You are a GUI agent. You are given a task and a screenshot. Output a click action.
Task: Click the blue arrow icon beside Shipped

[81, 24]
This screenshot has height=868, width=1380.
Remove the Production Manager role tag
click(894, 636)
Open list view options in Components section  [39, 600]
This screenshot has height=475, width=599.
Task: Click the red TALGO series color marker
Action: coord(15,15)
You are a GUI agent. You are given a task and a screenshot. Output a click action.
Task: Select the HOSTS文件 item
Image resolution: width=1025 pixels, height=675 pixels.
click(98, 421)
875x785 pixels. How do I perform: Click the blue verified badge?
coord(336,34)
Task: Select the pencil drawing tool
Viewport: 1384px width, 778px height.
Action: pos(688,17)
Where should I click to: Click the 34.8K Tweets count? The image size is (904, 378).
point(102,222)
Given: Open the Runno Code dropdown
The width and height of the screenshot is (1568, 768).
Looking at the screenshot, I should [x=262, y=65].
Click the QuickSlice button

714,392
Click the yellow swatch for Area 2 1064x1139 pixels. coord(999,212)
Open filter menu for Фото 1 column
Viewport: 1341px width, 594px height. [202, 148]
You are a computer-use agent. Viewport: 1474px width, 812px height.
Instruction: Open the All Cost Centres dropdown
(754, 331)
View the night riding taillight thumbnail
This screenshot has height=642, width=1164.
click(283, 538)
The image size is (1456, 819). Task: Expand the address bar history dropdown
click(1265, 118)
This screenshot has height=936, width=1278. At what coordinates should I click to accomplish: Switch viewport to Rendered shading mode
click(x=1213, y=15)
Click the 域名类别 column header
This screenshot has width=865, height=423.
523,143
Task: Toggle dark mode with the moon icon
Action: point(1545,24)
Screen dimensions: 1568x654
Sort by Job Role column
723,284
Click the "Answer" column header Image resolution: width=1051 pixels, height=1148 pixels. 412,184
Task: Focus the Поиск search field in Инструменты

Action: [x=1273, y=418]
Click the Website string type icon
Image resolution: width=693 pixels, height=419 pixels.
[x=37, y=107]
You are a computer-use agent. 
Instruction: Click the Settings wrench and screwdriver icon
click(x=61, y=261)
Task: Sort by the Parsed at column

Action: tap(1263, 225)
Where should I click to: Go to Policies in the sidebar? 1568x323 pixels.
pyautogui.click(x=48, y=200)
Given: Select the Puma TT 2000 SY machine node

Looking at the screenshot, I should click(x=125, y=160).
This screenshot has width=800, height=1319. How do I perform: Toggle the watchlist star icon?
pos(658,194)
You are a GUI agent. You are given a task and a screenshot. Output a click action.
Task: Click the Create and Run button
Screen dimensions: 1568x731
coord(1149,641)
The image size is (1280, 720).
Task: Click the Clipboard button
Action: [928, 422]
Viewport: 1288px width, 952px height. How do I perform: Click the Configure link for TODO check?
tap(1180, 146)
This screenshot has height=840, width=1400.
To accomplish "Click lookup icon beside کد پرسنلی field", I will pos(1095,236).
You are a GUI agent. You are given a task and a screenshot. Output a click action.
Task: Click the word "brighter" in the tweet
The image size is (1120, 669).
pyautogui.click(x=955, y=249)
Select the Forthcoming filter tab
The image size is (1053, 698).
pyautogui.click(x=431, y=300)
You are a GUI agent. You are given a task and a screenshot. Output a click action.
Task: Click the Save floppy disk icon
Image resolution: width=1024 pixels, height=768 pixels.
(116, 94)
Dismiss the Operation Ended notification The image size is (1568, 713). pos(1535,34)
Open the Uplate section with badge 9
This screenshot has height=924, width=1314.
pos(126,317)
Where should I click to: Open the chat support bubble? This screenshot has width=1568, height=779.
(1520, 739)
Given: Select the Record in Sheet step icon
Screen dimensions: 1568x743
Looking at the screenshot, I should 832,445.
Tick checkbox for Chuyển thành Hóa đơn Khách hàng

● ● ● ● ● ● ●

◆ Tarea escrita ◆
Copia todos los registros palabra por palabra, sin alterar ninguna línea.

◆ Solución ◆
You are a GUI agent. You are given a task and a screenshot. Output a click action.
Task: Click the blue arrow icon beside Shipped

[81, 24]
This screenshot has height=868, width=1380.
Remove the Production Manager role tag
click(894, 636)
Open list view options in Components section  [39, 600]
This screenshot has height=475, width=599.
Task: Click the red TALGO series color marker
Action: coord(15,15)
You are a GUI agent. You are given a task and a screenshot. Output a click action.
Task: Select the HOSTS文件 item
Image resolution: width=1025 pixels, height=675 pixels.
click(98, 421)
875x785 pixels. How do I perform: Click the blue verified badge?
coord(336,34)
Task: Select the pencil drawing tool
Viewport: 1384px width, 778px height.
Action: pos(688,17)
Where should I click to: Click the 34.8K Tweets count? The image size is (904, 378).
point(102,222)
Given: Open the Runno Code dropdown
The width and height of the screenshot is (1568, 768).
Looking at the screenshot, I should [x=262, y=65].
Click the QuickSlice button

714,392
Click the yellow swatch for Area 2 1064x1139 pixels. coord(999,212)
Open filter menu for Фото 1 column
Viewport: 1341px width, 594px height. [202, 148]
You are a computer-use agent. Viewport: 1474px width, 812px height.
Instruction: Open the All Cost Centres dropdown
(754, 331)
View the night riding taillight thumbnail
This screenshot has height=642, width=1164.
click(283, 538)
The image size is (1456, 819). Task: Expand the address bar history dropdown
click(1265, 118)
This screenshot has height=936, width=1278. At what coordinates should I click to accomplish: Switch viewport to Rendered shading mode
click(x=1213, y=15)
Click the 域名类别 column header
This screenshot has width=865, height=423.
523,143
Task: Toggle dark mode with the moon icon
Action: point(1545,24)
Screen dimensions: 1568x654
Sort by Job Role column
723,284
Click the "Answer" column header Image resolution: width=1051 pixels, height=1148 pixels. 412,184
Task: Focus the Поиск search field in Инструменты

Action: [x=1273, y=418]
Click the Website string type icon
Image resolution: width=693 pixels, height=419 pixels.
[x=37, y=107]
You are a computer-use agent. 
Instruction: Click the Settings wrench and screwdriver icon
click(x=61, y=261)
Task: Sort by the Parsed at column

Action: tap(1263, 225)
Where should I click to: Go to Policies in the sidebar? 1568x323 pixels.
pyautogui.click(x=48, y=200)
Given: Select the Puma TT 2000 SY machine node

Looking at the screenshot, I should click(x=125, y=160).
This screenshot has width=800, height=1319. How do I perform: Toggle the watchlist star icon?
pos(658,194)
You are a GUI agent. You are given a task and a screenshot. Output a click action.
Task: Click the Create and Run button
Screen dimensions: 1568x731
coord(1149,641)
The image size is (1280, 720).
Task: Click the Clipboard button
Action: [928, 422]
Viewport: 1288px width, 952px height. How do I perform: Click the Configure link for TODO check?
tap(1180, 146)
This screenshot has height=840, width=1400.
To accomplish "Click lookup icon beside کد پرسنلی field", I will pos(1095,236).
You are a GUI agent. You are given a task and a screenshot. Output a click action.
Task: Click the word "brighter" in the tweet
The image size is (1120, 669).
pyautogui.click(x=955, y=249)
Select the Forthcoming filter tab
The image size is (1053, 698).
pyautogui.click(x=431, y=300)
You are a GUI agent. You are given a task and a screenshot. Output a click action.
Task: Click the Save floppy disk icon
Image resolution: width=1024 pixels, height=768 pixels.
(116, 94)
Dismiss the Operation Ended notification The image size is (1568, 713). pos(1535,34)
Open the Uplate section with badge 9
This screenshot has height=924, width=1314.
pos(126,317)
Where should I click to: Open the chat support bubble? This screenshot has width=1568, height=779.
(1520, 739)
Given: Select the Record in Sheet step icon
Screen dimensions: 1568x743
Looking at the screenshot, I should 832,445.
Tick checkbox for Chuyển thành Hóa đơn Khách hàng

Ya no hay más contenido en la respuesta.